» **Source passage**:
════════════════
People with noisy cars and motorbikes could be handed fines under a new government trial of ‘noise camera’ technology.

The Department for Transport announced a seven-month trial for the prototype technology, which monitors the sound levels of vehicles to detect those that are breaking legal noise limits.

The system being developed, which may be rolled out across the UK if the trials are successful, combines a microphone with camera-based automated number plate recognition to help track noisy vehicles.

The technology will be trialled at several locations over the coming months.

Transport secretary Chris Grayling said the system would help to tackle “boy racers” who rev engines on their cars and bikes.

“I am determined to crack down on the nuisance drivers who blight our streets.”

He said “Noise pollution makes the lives of people in communities across Britain an absolute misery and has very serious health impacts.

“This is why I am determined to crack down on the nuisance drivers who blight our streets.

“New technology will help us lead the way in making our towns and cities quieter, and I look forward to seeing how these exciting new cameras could work.”

The Department for Transport clarified that the system is “not intended to target law-abiding drivers, but those who are flouting laws around noise.”

Laws states that vehicles must legally meet strict noise limits before they are allowed on the road.

Police already have the power to seize vehicles that are being driven in an “anti-social manner” and impose fines of up to £5,000 for those who fail to comply with noise abatement notices.

High levels of noise pollution have been linked to a number of health issues including heart disease and type 2 diabetes.
════════════════
» **Raw data**:
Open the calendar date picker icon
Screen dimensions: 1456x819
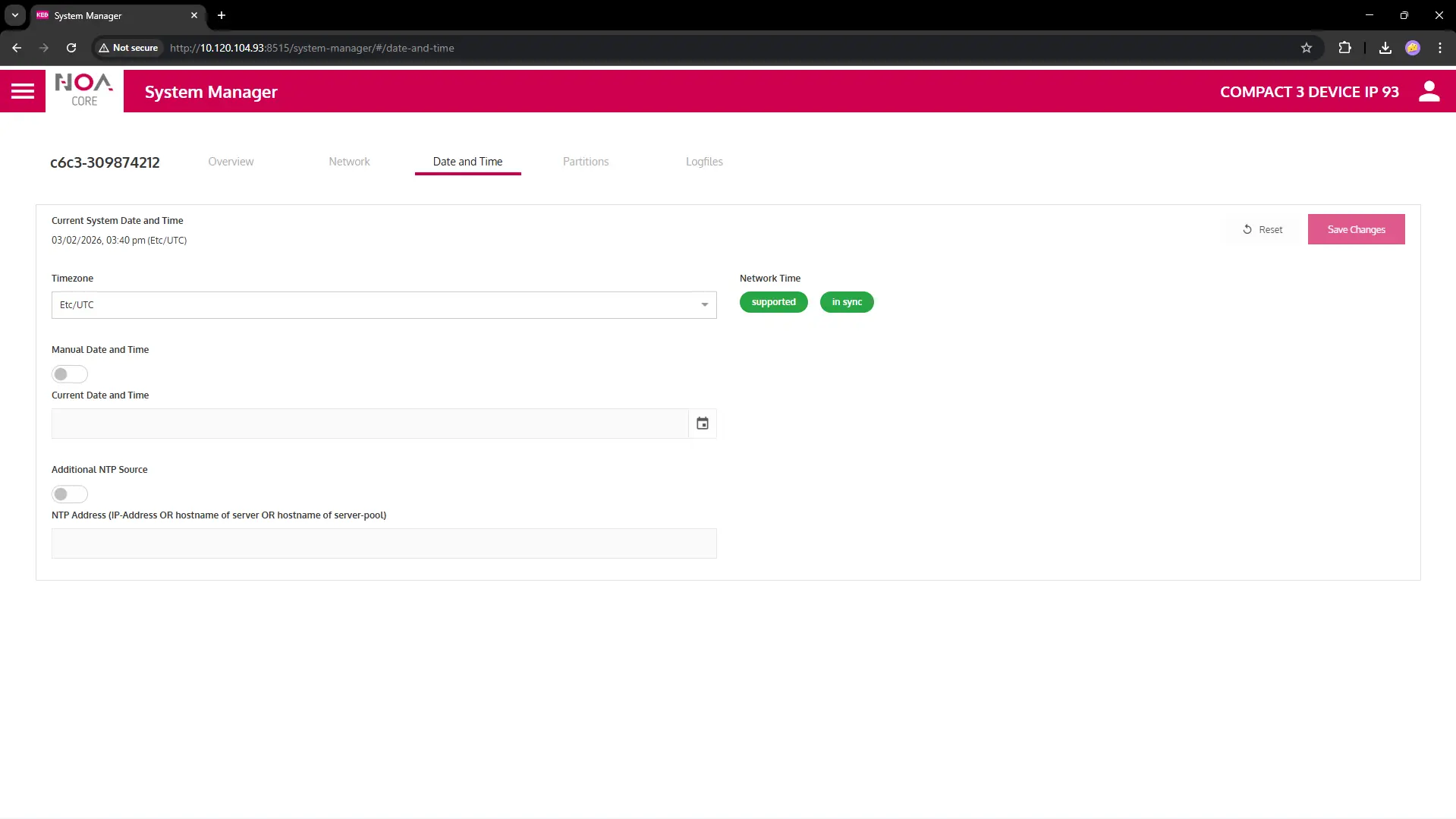702,424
════════════════
» **Tasks and exercises**:
**A)** From the noise-camera article above the listing, list every phrase of three words or fewer that appears inside quotation marks.
**B)** Write the next part of the noise-camera article, picking up after its final sentence.

» **Expected results**:
**A)**
- noise camera
- boy racers
- anti-social manner

**B)**
In 2018, researchers from Germany’s Johannes Gutenberg University of Mainz found that transport noise contributes to the development of heart disease risk factors.

Their study, published in the Journal of the American College of Cardiology, called for new strategies to “help in reducing hazardous noise” in urban areas.

Thomas Munzel, director of the university’s Department of Internal Medicine, said that “as the percentage of the population exposed to detrimental levels of transportation noise are rising, new developments and legislation to reduce noise are important for public health.”

CEO of the Motorcycle Industry Association, Tony Campbell, said: “With growing pressure on the environment, including noise pollution, illegal exhausts fitted by some riders attract unwanted attention to the motorcycle community and do nothing to promote the many benefits motorcycles can offer.

“All manufacturers produce new motorcycles that follow strict regulations regarding noise and emissions and we welcome these trials as a potential way of detecting excessive noise in our community.”